- [Written request]
Copy each of the following records word for word.
start Input for this task
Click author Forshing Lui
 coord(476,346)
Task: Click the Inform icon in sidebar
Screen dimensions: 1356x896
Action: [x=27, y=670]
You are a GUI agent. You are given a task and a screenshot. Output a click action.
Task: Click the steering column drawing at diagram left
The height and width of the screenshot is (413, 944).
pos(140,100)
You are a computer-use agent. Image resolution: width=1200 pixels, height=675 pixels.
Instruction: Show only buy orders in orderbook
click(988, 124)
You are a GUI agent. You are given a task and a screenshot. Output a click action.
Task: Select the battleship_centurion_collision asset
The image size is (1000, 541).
end Input for this task
- [Correct response]
Click author Forshing Lui
 coord(476,346)
Task: Click the Inform icon in sidebar
Screen dimensions: 1356x896
Action: [x=27, y=670]
You are a GUI agent. You are given a task and a screenshot. Output a click action.
Task: Click the steering column drawing at diagram left
The height and width of the screenshot is (413, 944).
pos(140,100)
You are a computer-use agent. Image resolution: width=1200 pixels, height=675 pixels.
Instruction: Show only buy orders in orderbook
click(988, 124)
You are a GUI agent. You are given a task and a screenshot. Output a click action.
Task: Select the battleship_centurion_collision asset
The image size is (1000, 541).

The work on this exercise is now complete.